Under President Johnson, Horsky drafted the first “home rule” bill, designed to establish a Mayor and City Council elected by the residents of the District of Columbia. Previously, many of the important city positions were assigned to individuals through federal appointments because Congress governed the District. Though this home rule bill failed to pass through the House of Representatives, President Johnson utilized his Executive authority to reorganize the District government, and Horsky was instrumental in recruiting Walter Washington, then head of the New York Housing Authority, to serve as the first appointed Mayor of the District. This reorganization laid the foundation for the current limited jurisdictional independence of the District.

===The Horsky Report (1982)===
While on the Board of Governors for the DC Bar, Horsky was appointed to lead a DC Court System Study Committee examining the status of the local court system ten years after a major Congressional reorganization of the DC courts. He was chosen for his legal and political expertise and for his reputation as a neutral party.

Horsky hired Samuel F. Harahan to serve as Executive Director of the DC Bar Board of Governors Court Study Committee. The Committee was split into nine subcommittees, each analyzing specific trial and appellate units such as civil, criminal, juvenile, probate and tax, the DC Court of Appeals, and others. Each subcommittee developed a lengthy written report describing the system prior to the reorganization, depicting the courts at the present, and where warranted recommending changes. The full Horsky Committee reviewed each of these individual draft reports before they were adopted by the full body.

The DC Bar's Horsky report was vast, spanning nearly a thousand pages, and was ultimately published as a US Senate document. Many of the suggestions for change were adopted by the DC Courts' administration or the US Congress through legislation in the following years.

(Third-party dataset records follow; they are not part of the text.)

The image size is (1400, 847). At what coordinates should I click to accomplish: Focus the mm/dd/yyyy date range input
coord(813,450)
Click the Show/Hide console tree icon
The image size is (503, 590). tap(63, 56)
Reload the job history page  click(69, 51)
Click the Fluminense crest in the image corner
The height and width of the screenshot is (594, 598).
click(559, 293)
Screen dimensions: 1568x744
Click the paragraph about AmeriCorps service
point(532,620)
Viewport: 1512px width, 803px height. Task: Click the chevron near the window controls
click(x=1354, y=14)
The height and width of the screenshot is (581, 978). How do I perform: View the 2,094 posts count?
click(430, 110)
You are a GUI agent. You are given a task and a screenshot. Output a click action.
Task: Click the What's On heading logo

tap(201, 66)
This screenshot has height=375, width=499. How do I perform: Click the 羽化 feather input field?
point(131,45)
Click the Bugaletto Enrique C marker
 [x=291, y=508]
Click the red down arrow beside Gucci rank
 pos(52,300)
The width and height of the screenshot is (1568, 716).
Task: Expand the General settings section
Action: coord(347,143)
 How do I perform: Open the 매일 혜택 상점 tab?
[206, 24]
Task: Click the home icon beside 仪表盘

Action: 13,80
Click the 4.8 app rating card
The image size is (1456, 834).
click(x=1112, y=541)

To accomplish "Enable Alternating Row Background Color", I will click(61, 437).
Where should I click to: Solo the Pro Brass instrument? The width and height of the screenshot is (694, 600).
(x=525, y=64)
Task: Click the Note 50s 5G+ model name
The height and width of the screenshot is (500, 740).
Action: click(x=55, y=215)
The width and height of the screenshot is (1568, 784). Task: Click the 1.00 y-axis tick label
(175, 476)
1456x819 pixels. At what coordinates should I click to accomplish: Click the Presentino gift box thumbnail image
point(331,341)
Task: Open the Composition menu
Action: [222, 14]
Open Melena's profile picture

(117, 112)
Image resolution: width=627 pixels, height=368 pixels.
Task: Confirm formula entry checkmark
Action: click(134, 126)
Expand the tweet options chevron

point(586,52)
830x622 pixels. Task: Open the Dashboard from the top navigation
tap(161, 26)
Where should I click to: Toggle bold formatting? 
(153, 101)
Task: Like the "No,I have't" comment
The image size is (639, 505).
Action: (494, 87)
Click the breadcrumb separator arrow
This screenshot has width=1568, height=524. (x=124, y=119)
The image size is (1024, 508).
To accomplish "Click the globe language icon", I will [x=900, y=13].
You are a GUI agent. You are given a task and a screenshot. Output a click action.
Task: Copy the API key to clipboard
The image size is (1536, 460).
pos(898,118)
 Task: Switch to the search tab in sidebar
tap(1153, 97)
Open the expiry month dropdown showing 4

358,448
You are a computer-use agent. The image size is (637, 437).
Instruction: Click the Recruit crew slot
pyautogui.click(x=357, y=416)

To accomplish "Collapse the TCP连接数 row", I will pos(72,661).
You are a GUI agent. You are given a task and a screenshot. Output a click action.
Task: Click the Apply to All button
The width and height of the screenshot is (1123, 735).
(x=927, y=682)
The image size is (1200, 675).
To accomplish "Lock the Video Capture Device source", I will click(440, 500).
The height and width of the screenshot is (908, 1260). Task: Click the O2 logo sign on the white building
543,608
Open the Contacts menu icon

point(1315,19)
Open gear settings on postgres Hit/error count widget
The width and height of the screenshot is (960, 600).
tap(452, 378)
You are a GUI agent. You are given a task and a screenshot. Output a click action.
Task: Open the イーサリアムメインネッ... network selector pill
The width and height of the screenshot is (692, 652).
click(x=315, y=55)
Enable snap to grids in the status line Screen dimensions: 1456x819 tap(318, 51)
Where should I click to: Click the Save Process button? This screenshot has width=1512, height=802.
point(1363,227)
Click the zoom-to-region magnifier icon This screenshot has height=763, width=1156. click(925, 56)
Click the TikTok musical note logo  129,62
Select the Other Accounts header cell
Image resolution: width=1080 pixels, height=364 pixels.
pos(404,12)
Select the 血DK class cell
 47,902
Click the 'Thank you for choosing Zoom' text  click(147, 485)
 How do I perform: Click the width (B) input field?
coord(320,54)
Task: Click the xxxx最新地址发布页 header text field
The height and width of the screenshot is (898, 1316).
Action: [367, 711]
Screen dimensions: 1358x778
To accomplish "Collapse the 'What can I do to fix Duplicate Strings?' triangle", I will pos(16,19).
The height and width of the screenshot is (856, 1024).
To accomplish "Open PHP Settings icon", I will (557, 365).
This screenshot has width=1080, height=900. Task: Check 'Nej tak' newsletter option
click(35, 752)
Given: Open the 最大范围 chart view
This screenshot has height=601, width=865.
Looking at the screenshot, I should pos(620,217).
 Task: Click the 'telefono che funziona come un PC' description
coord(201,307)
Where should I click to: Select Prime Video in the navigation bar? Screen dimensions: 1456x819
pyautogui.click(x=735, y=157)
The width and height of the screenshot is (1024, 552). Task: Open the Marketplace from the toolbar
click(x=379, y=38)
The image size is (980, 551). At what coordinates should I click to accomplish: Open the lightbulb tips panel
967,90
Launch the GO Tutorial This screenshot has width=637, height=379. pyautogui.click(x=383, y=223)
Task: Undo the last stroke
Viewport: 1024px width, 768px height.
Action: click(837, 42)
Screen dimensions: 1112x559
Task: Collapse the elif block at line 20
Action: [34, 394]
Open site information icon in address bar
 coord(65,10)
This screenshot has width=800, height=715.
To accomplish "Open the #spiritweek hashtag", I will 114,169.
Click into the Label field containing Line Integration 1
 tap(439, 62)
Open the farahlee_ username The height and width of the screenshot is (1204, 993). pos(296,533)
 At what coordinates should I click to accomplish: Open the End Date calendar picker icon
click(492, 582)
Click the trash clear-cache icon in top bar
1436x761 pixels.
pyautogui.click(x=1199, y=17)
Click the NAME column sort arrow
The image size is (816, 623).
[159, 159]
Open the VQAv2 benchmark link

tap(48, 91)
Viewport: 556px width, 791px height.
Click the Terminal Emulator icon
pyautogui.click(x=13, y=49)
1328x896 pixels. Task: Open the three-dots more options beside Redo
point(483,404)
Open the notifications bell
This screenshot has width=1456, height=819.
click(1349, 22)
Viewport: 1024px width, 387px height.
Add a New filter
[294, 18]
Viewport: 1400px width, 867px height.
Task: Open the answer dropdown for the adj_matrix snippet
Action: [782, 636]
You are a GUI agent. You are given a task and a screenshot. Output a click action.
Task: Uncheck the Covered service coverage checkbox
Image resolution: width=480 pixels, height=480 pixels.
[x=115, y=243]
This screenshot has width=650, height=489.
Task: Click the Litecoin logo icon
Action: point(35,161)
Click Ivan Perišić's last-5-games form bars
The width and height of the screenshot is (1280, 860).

===The Council for Court Excellence===
As the Horsky Report was nearly completion, Horsky and Sam Harahan and others were concerned about how best to assure the implementation of the many reform proposals found in the Horsky Report, and of the need for ongoing monitoring and support of the local and federal courts. Sam Harahan and Bill Slate met with Horsky and encouraged him to support and help lead a new, more permanent broadly-based nonpartisan court improvement organization. In January 1982, Horsky, Harahan, Slate and a number of other concerned citizens founded the Council for Court Excellence, a nonprofit nonpartisan organization whose mission is to bring lawyers, judges, and community members together to promote judicial reform, access to justice, and to promote public education about the judicial system. Since 1982, the organization has been successfully engaged in over forty separate major judicial reform and educational initiatives, and produced a wealth of literature educating the public about the judicial system.

==Other work==
Horsky’s resume is diverse and expansive. Among many other roles, he served as Chairman of the National Bankruptcy Conference, Chairman of the DC Board of Education, President of the Eugene & Agnes E. Meyer Foundation, Chair of the Visitors' Services Center, and Director and President of the DC International Horse Show. He received the Pro Bono Award from the DC Bar in 1989.

In 1997, a month after his death, he was posthumously awarded the Honor Award from the National Building Museum as a community builder of Washington, D.C.

==Personal life==
Horsky married Barbara Egleston Horsky (1937) and adopted two children, Margaret and Antone (Tony). Horsky took trips from the Washington, D.C., suburb of Silver Spring, Maryland, to his cabin in Lincoln, Montana, nearly every summer, where he often brought his friends for memorable pack trips in the Bob Marshall Wilderness. In Montana, he fly-fished, hiked, and drove around in his late father's vintage green Oldsmobile. Back in Washington, up until near the time of his death, Horsky was regularly observed driving his 1962 Ford Galaxie with the top down, in deep winter, with no overcoat.

He died on August 20, 1997, in Silver Spring, Maryland, due to kidney failure.